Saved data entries
*** Begin section ***
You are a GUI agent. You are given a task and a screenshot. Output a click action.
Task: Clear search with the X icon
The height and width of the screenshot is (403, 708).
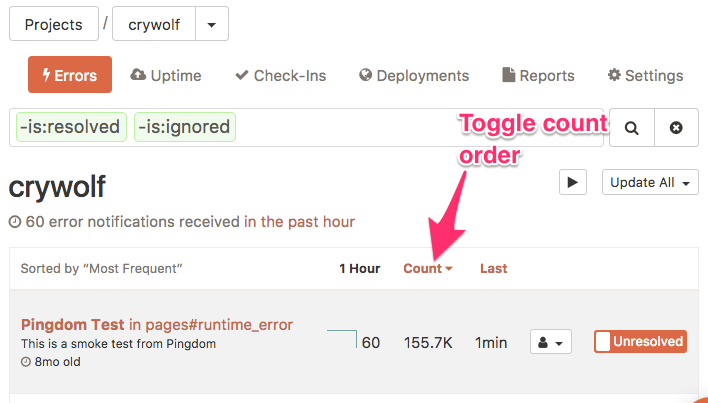676,128
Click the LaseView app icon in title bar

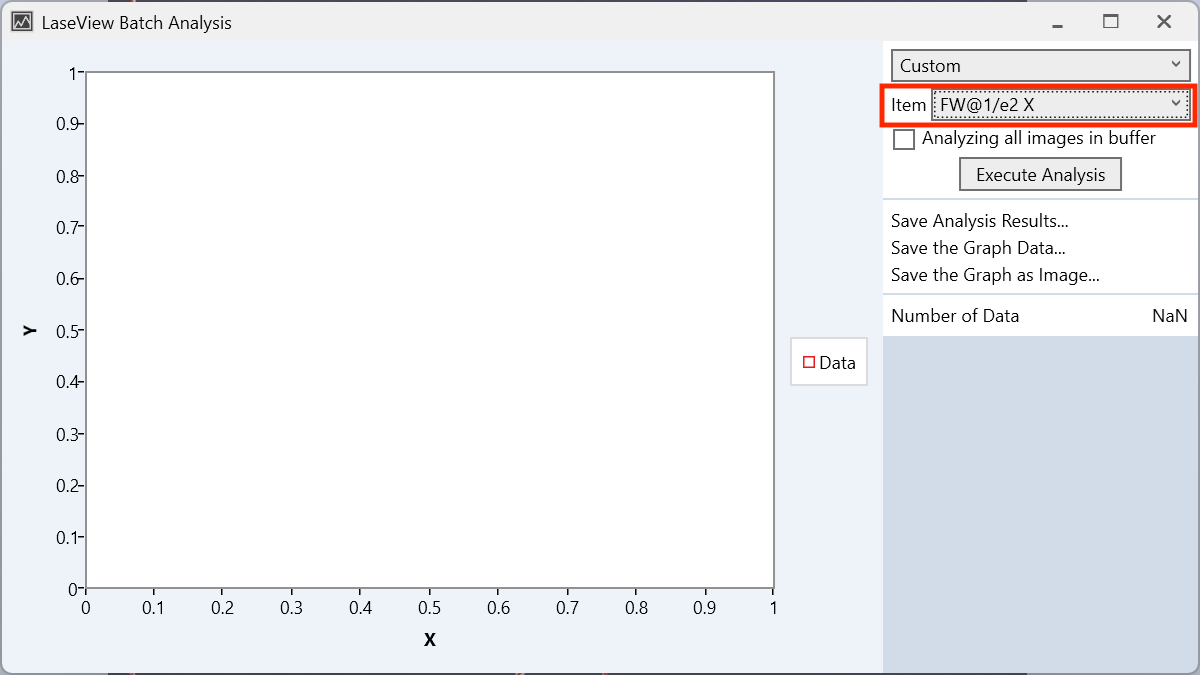(22, 22)
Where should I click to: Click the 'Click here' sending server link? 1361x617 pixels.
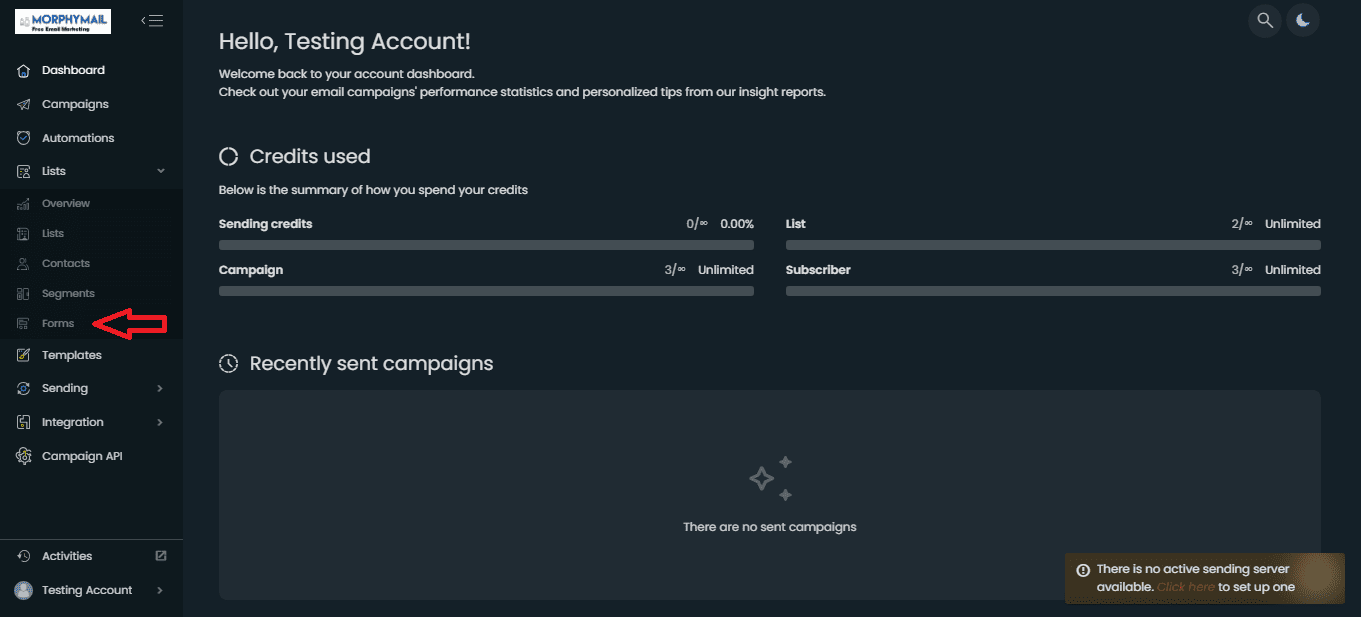click(1186, 587)
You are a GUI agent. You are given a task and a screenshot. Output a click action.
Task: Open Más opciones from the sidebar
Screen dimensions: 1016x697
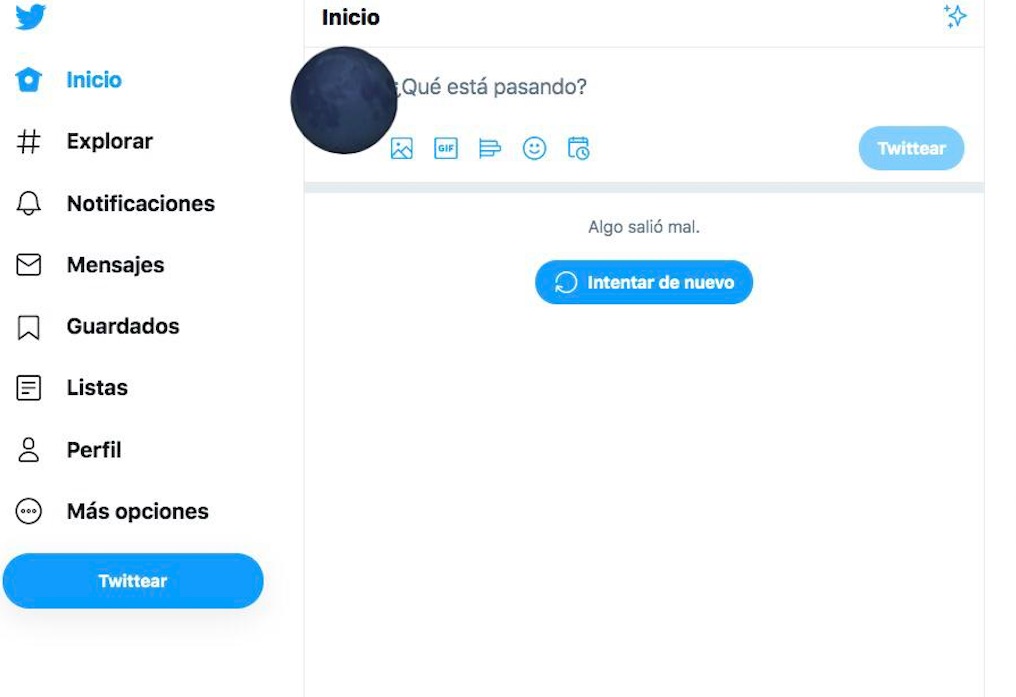(31, 511)
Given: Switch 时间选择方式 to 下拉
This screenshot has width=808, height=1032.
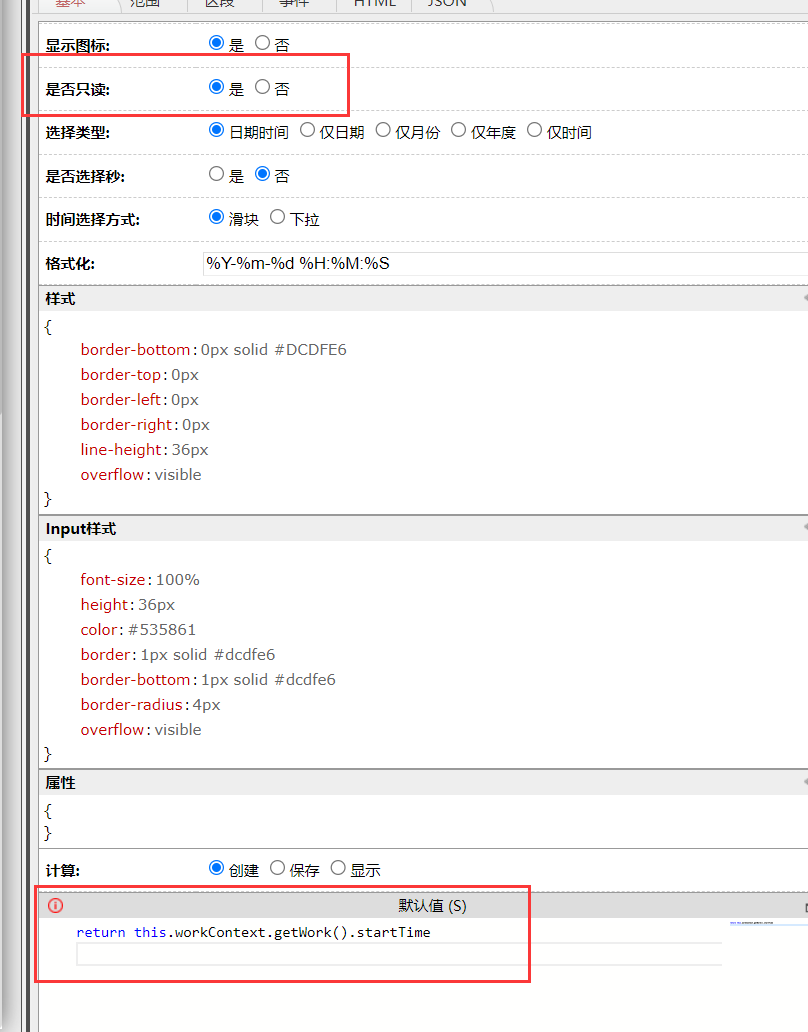Looking at the screenshot, I should 278,217.
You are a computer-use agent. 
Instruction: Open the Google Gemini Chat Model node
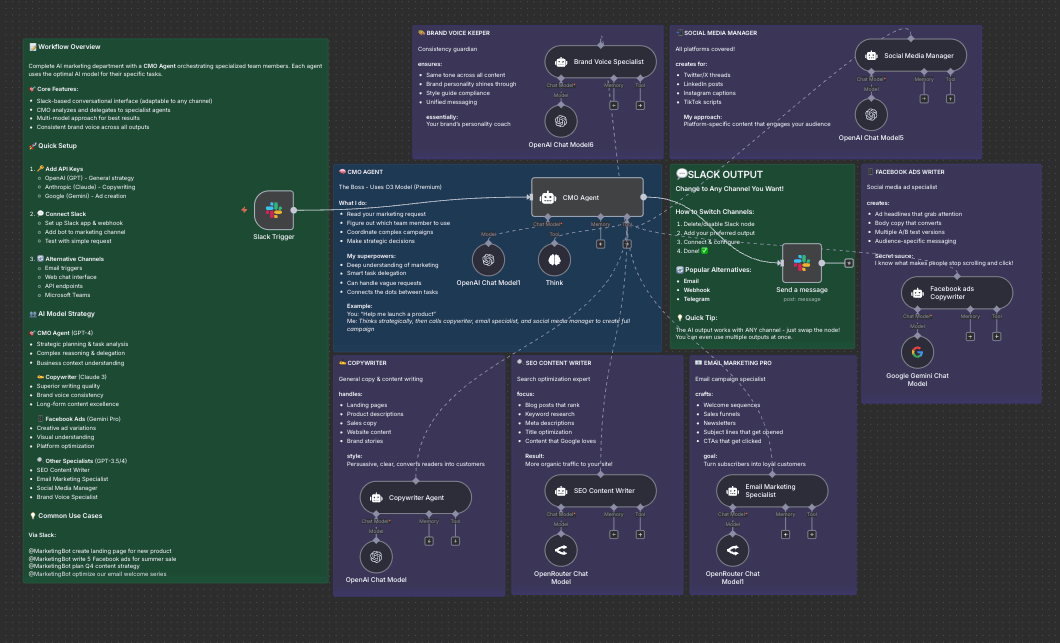tap(917, 352)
*** End section ***
Output the data exactly, pictures omitted.

WRITTEN ANSWER —
You are a GUI agent. You are given a task and a screenshot. Output a click action.
Task: Clear search with the X icon
The height and width of the screenshot is (403, 708).
676,128
Click the LaseView app icon in title bar

(22, 22)
Where should I click to: Click the 'Click here' sending server link? 1361x617 pixels.
click(1186, 587)
You are a GUI agent. You are given a task and a screenshot. Output a click action.
Task: Open Más opciones from the sidebar
Screen dimensions: 1016x697
(31, 511)
Given: Switch 时间选择方式 to 下拉
This screenshot has width=808, height=1032.
Looking at the screenshot, I should 278,217.
You are a computer-use agent. 
Instruction: Open the Google Gemini Chat Model node
tap(917, 352)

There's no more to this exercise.